Stage 3 — Fine-tuning
finetune_hint_qwen.sh runs QLoRA via unsloth:
| Hyperparameter | Default |
|---|---|
| Base model | Qwen/Qwen3-0.6B |
| LoRA rank | 16 |
| LoRA alpha | 32 |
| Max steps | 200 |
| Batch size | 4 × grad_accum 4 = 16 effective |
| Learning rate | 2e-4 |
| Quantisation | 4-bit QLoRA (bitsandbytes) |
Requirements:
pip install "unsloth[colab-new]" xformers trl peft accelerate bitsandbytes
GPU note: Qwen3-0.6B fits in 4 GB VRAM at 4-bit. CPU training is possible but slow (30 min/100 steps).

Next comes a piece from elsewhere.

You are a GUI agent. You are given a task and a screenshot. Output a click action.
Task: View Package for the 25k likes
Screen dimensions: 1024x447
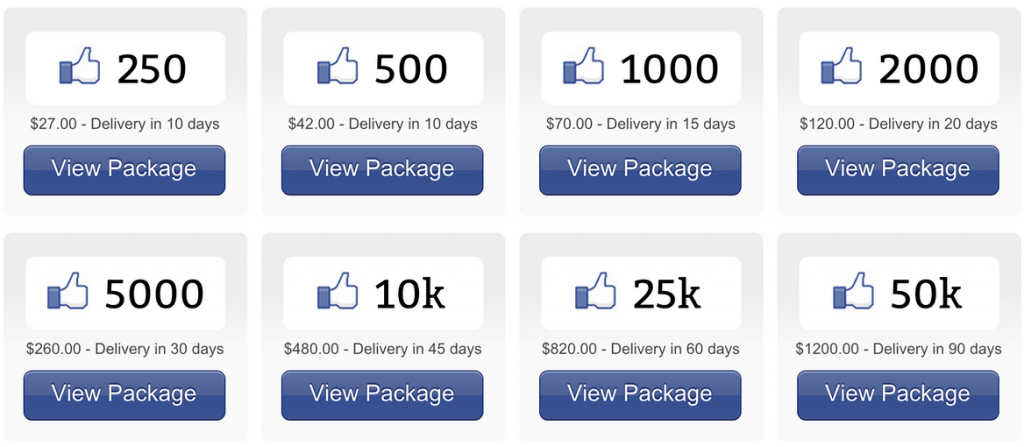point(640,395)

After training, the script:
- Merges LoRA → fp16 safetensors (
$OUT_DIR) - Converts to F16 GGUF via
convert_hf_to_gguf.py(needs llama.cpp) - Quantises to Q4_K_M via
llama-quantize(~480 MB)
Override paths via environment:
CHITTA_HINT_DATA=/path/to/corpus.jsonl
CHITTA_HINT_MODEL_DIR=/path/to/merged_output
CHITTA_HINT_GGUF_DIR=/path/to/gguf_output
LLAMA_CONVERT=/path/to/llama.cpp/convert_hf_to_gguf.py
LLAMA_QUANTIZE=/path/to/llama-quantize
Stage 4 — Ollama Registration
setup_hint_model.sh registers the Q4_K_M GGUF with Ollama as chitta-hint-tuned.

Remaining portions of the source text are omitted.